Tasks to complete:
A – From the prostate brachytherapy abstract below, list each factor whose significant effect, according to the Cox regression, was independent of the correlation between large prostate size and increased time to PSA failure.
B – Write the next part of the prostate brachytherapy abstract, picking up after its final sentence.

Text block:
==*==

Purpose: A large prostate has been found to correlate with improved prostate cancer survival in men undergoing radical prostatectomy. In the current study we analyzed the relationship of prostate size and prostate specific antigen (PSA) failure in men undergoing brachytherapy for localized prostate cancer.
Materials and methods: We studied data on 613 men who had undergone I radioactive seed implantation. Average patient age +/- SD was 65 +/- 7.2 years. Average prostate volume ultrasonically measured at seed insertion was 40 +/- 15 ml. All patients had a minimum of 2 years of followup.
Results: Men with a large prostate had increased freedom from failure compared to men with a small prostate. Failure time in men with an intermediate size prostate was between that for large and small prostates. This difference in failure rates was significant (log rank test p = 0.0002). We further analyzed our data with Cox regression. Large prostate size significantly correlated with increased time to PSA failure (p = 0.013) and it was independent of the significant effects of Gleason score, PSA, disease stage (p <0.001), minimal radiation dose covering 90% of prostate volume (p = 0.008) and hormone treatment, including androgen ablation (p = 0.001).

==*==

Provided data:

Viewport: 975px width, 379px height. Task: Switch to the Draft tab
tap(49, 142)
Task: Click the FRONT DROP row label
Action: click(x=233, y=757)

==*==

Answers by task:
A –
- Gleason score
- PSA
- Disease stage
- Minimal radiation dose covering 90% of prostate volume
- Hormone treatment, including androgen ablation

B –
Conclusions: Some investigators have postulated that paracrine signals acting to regulate epithelial proliferation in benign prostatic hypertrophy have beneficial influences on coexistent prostate cancer. Our finding that the effect of prostate size is independent of Gleason score, PSA and disease stage supports the paracrine signal mechanism. If a circulating substance, such as a cytokine, might be responsible for improved survival, this substance might be useful for treating prostate cancer. Moreover, since we found that prostate size is independent of PSA, Gleason score and tumor stage for predicting outcome, we hypothesize that patients with a small prostate treated with brachytherapy might benefit from hormone treatment and larger radiation doses. These measures are now generally reserved for men with more advanced tumors, higher PSA and increased Gleason scores.